ENTT: What makes you continue to volunteer when you’ve already worked for so many years and contributed so much?
ER: I had a long career that I really enjoyed, and I was glad to conclude it. But I still want to be productive, and what matters now is that we’re trying to vaccinate 2.5 million people a day. So I’ve inserted myself into the mix. I imagine how I would feel right now if I weren’t doing this and instead just watching when I knew I had two good hands to help. My motivation is a mixture of need, opportunity, and capability. I’ll do this as long as they’ll put arms in front of me.
Linda Kossoff is a freelance medical writer in West Hills, Calif.

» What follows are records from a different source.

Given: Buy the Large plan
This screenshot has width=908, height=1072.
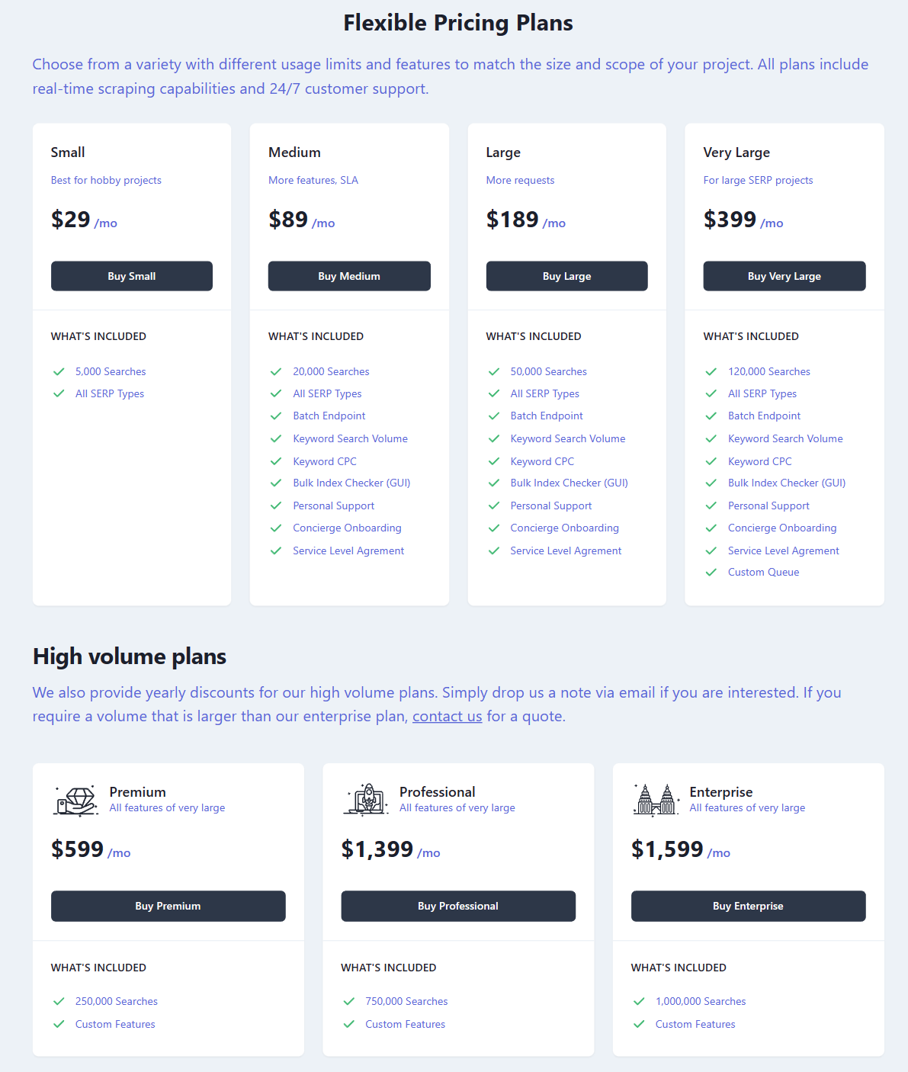Looking at the screenshot, I should (567, 276).
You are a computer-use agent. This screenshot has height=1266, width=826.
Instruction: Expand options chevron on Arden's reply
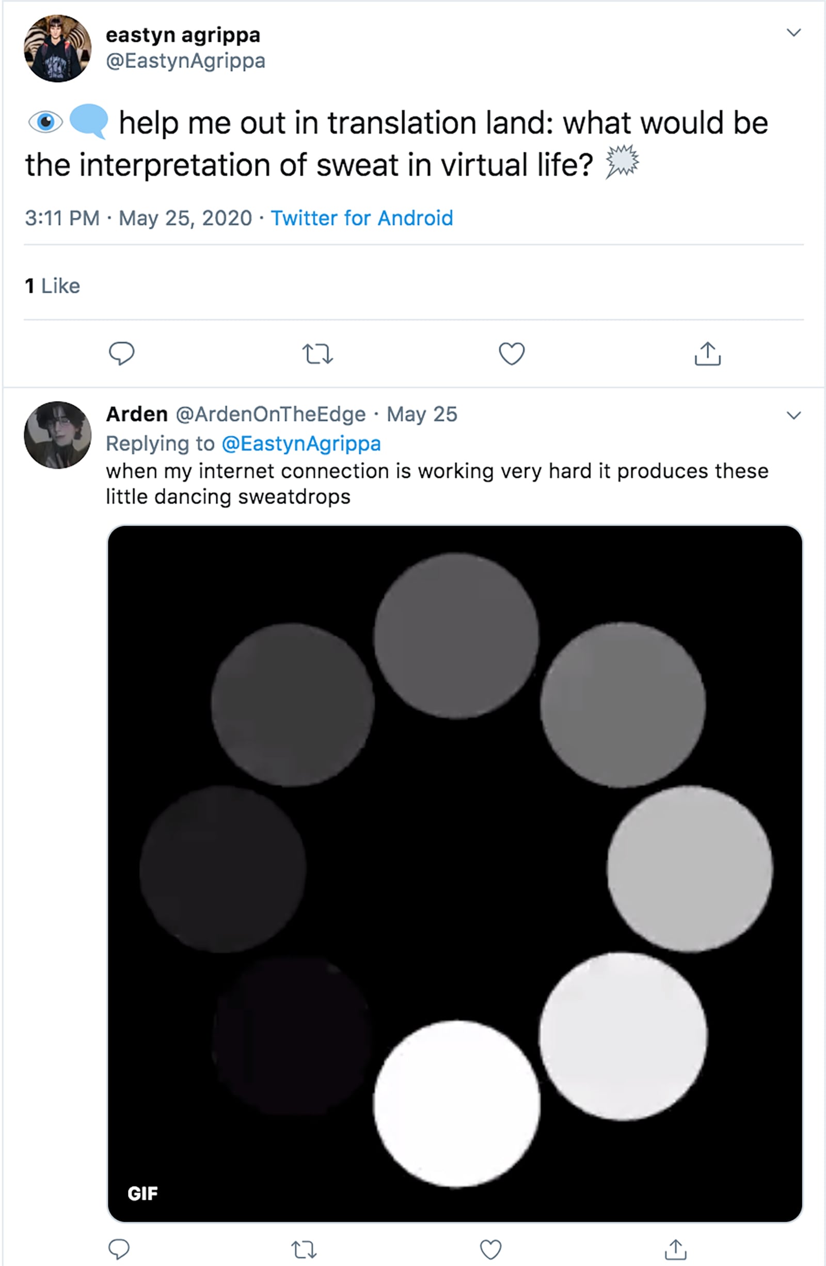point(794,415)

Vaccine Volunteer Opportunities
The details on how to volunteer for the COVID-19 vaccination effort, including specific requirements for each state, can be located at the AMA’s online COVID-19 volunteer guide for healthcare professionals. However, physicians who wish to donate their time and expertise to fighting the pandemic and who prefer not to go through their state or county public health systems might consider these two highly regarded volunteer conduits cited by the AMA:
- Founded in 1994 in Hilton Head, S.C., as a single location clinic, Volunteers in Medicine America (vimamerica.org) operates a network of 91 nonprofit clinics in 30 states. The organization partners with companies, governments, nonprofits, and other organizations, working together to help fill the gaps in America’s healthcare system. Each Volunteers in Medicine clinic recruits, trains, and manages a volunteer staff of healthcare providers that includes retired and practicing physicians.
- The MAVEN (Medical Alumni Volunteer Expert Network) Project (mavenproject.org) is a telehealth-driven nonprofit organization that focuses on improving local care capability by helping to connect volunteer physicians to underserved “safety net” clinics and frontline providers, with the goal of providing these clinics with much-needed knowledge and support. With 128 clinic sites in 13 states, the MAVEN Project seeks to serve the most economically disadvantaged sectors of the American public.